Growing up and Trusting God

Recently Life has turned to an interesting game of nerves.

I have always been the planner and determined individual but lately I have found myself scare and completely unaware of what step to take next. I'm finally growing up. As I finish up my graduate program, I realized that I must become a serious member of society and get a "grown up job." Up to now, I have spent my life as a career student but the time is coming where I have to prove to the world that I have actually can use my brains to benefit society.

In the midst of all of this insecurity, I find hope. I've been here before, I have been the scared little child who has no idea what to do next. The amazing news is that I have an amazing Father in heaven. I have been blessed with amazing parents at home, but there is a greater sense of Joy that comes from knowing that I can always run into the arms of God.

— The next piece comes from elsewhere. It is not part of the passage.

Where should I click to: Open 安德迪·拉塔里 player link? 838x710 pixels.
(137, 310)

God created the world in six days, I pretty sure He can create an awesome future for me. After all I am named after Queen Esther. I was destined for greatness. ;)

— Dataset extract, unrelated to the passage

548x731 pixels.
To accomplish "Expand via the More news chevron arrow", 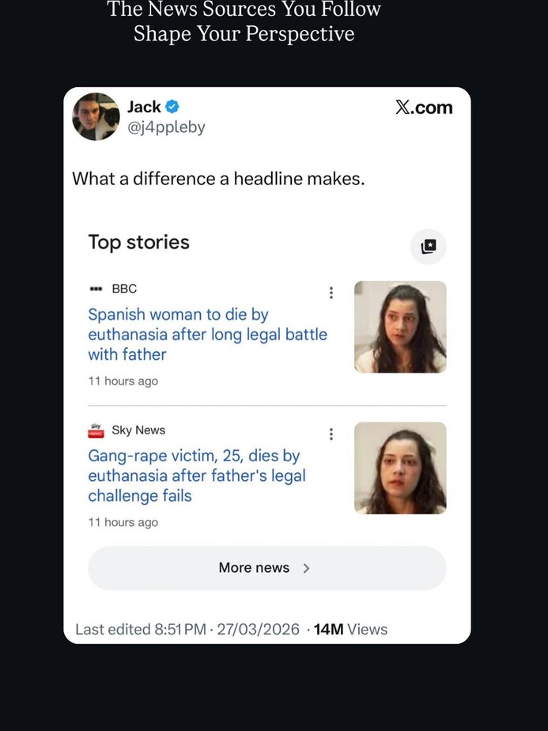I will point(307,568).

In all seriousness, I have been extremely blessed throughout the years. In all my years of planning and trying to fit God into my plan, I have found this time and time again that God is way better at writing my story than I am. His is a story of love while mine is a story of pride. I think Jeremiah 29:11 says it best. "For I know the plans I have for you," declares the LORD, "plans to prosper you and not to harm you, plans to give you hope and a future."

So as I continue this season of dependence on the almighty one, I can only hold on to his wonderful promises. I trust that GOD has plans for me that are greater than I could have ever imagined. I think I am finally becoming an adult. Maybe.